Source code of used DBMS prototype (optimised DBx1000): https://github.com/DataManagementLab/DBx1000

General Structure

In the following data collection, we provide for all experiments discussed in "The Tale of 1000 Cores: An Evaluation of Concurrency Control on Real(ly) Large Multi-Socket Hardware"[1] and "The Full Story of 1000 Cores: An Examination of Concurrency Control on Real(ly) Large Multi-Socket Hardware"[2]:

The configuration (".conf") and scripts (".sh") for the experimental setup, raw logs ("log.out", ".log"), profiling output ("*.perf.*"), and extracted measurements (".results.csv") compressed into measurements.zip;
accumulated measurements ("result.csv") and resulting plots (".svg", ".tex", ".html").

The data collection is first organized as the experiments appear in the paper and second by hardware platforms (HPE, Power8, and Power9) and a directory for combined plots.

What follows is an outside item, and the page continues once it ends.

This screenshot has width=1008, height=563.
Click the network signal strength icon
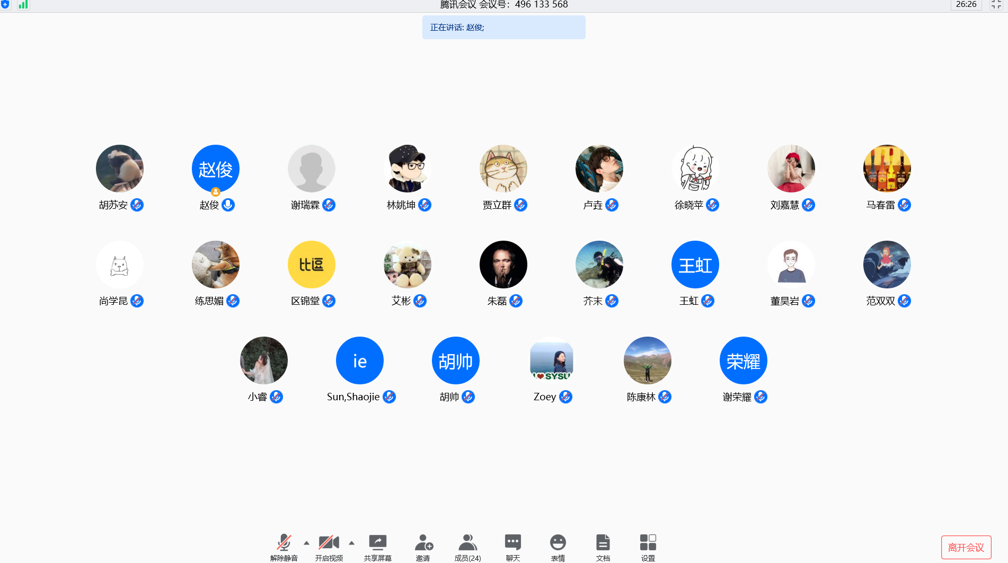[x=23, y=5]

Moreover, along the directories for tha hardware platforms there is a directory ("comparison") containing plots comparing their performance.

[1] Tiemo Bang, Norman May, Ilia Petrov, and Carsten Binnig. 2020. The Tale of 1000 Cores: An Evaluation of Concurrency Control on Real(ly) Large Multi-Socket Hardware. In International Workshop on Data Management on New Hardware (DAMON’20), June 15, 2020, Portland, OR, USA. ACM, New York, NY, USA, 9 pages. https://doi.org/10.1145/3399666.3399910

[2] Tiemo Bang, Norman May, Ilia Petrov, and Carsten Binnig. 2022. The Full Story of 1000 Cores: An Examination of Concurrency Control on Real(ly) Large Multi-Socket Hardware. publication outstanding

Memory latency and bandwidth by NUMA (Section 2, Table 2)

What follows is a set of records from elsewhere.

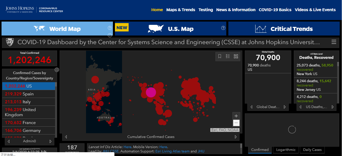
Task: Expand the Confirmed Cases panel to fullscreen
Action: click(x=57, y=70)
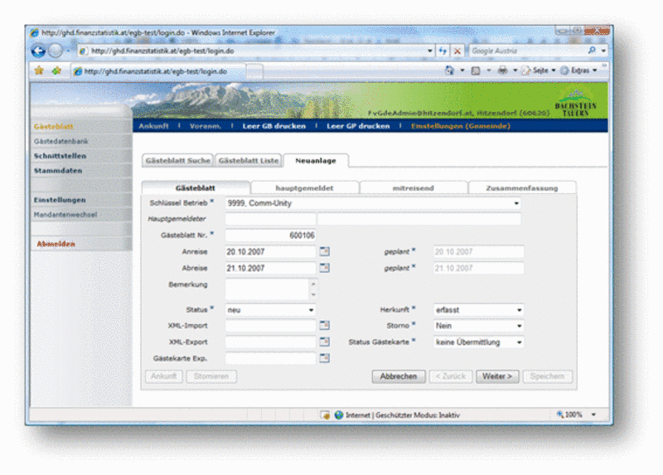Open the Herkunft dropdown showing erfasst
Screen dimensions: 663x475
pos(519,310)
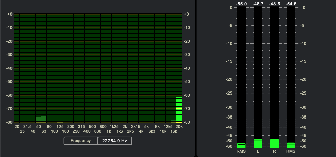
Task: Click the 125 Hz band in the analyzer
Action: click(x=60, y=122)
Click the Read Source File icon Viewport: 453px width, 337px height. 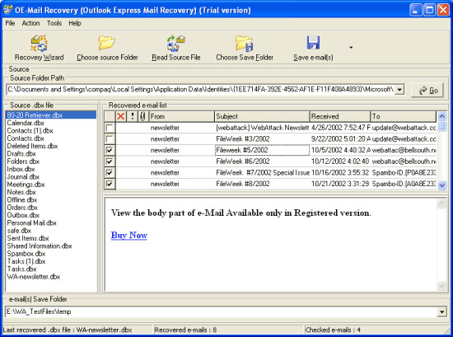[176, 44]
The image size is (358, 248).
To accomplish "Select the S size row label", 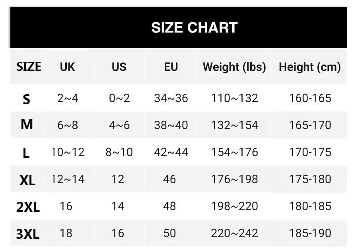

section_2_memory_latency_and_bandwidth contains the raw data from the measurements of memory latency and bandwidth made with HCMT

Simulation vs. Real Hardware

All following measurements were only executed on the HPE hardware platform.

A First Look: Simulation vs. Reality (Section 3.1)

The following measurements contain the initial rerun of the original prototype on real hardware, Fig. 4 and Fig. 5.

section_3-1_plain_original_results_high_conflict_4_warehouses contains the measurements for high conflict workload with 4 warehouses, Fig. 4a and Fig. 5a.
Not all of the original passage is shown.